Fragmento seleccionado>
————————

Yo no podía hacer absolutamente nada más. Nada más que espe­rar. Incluso en el caso de que los dos agentes salieran de Viena en­tonces, difícilmente llegarían a Semmering a tiempo.

A las tres dieciocho, el teléfono de mi oficina sonó. Al oír la voz de Wiesinger, por poco salto de la silla.

—La Interpol se puso en contacto conmigo después de su llamada. La información que usted me dio era correcta: el hombre es Wiese. He enviado dos agentes a Simmering en un coche con sirena, y hay posibilidades de que lleguen a tiempo.

Me miré el reloj:

—Son las tres y veinte —dije.

—Les di orden de que abordaran el tren sin ser vistos porque no quiero alboroto en la estación de Simmering... Le volveré a llamar cuando tenga noticias.

Aquella hora que siguió, se me hizo interminable. A las cuatro y veinticinco, Wiesinger me llamó diciendo que sus hombres habían detenido a Kurt Wiese.

————————

Según el fragmento seleccionado, ¿a qué hora llamó Wiesinger para comunicar que sus hombres habían detenido a Kurt Wiese?

Datos proporcionados>
————————

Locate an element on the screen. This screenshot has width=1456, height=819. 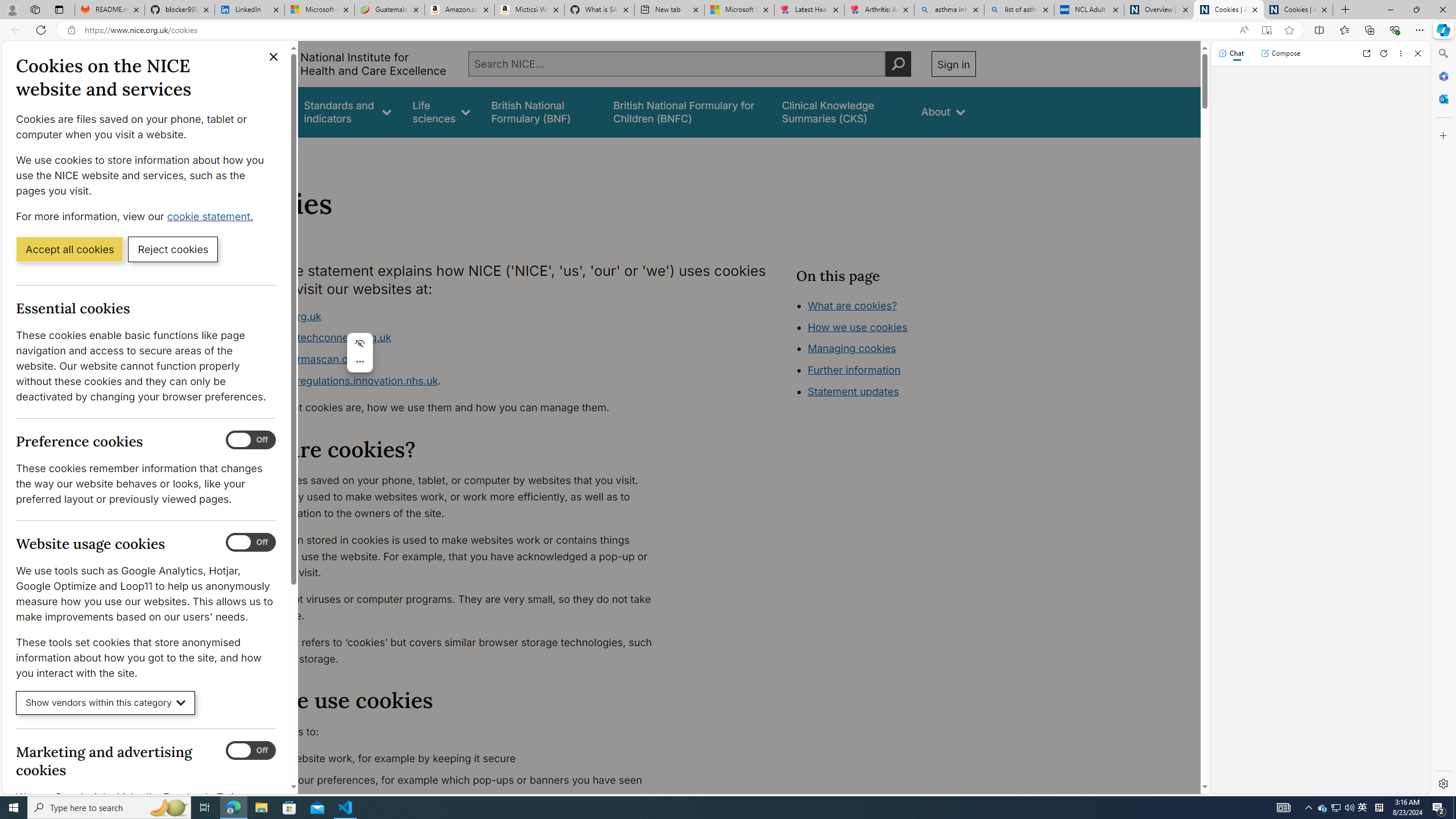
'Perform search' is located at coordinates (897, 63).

————————

Resultado> A las cuatro y veinticinco.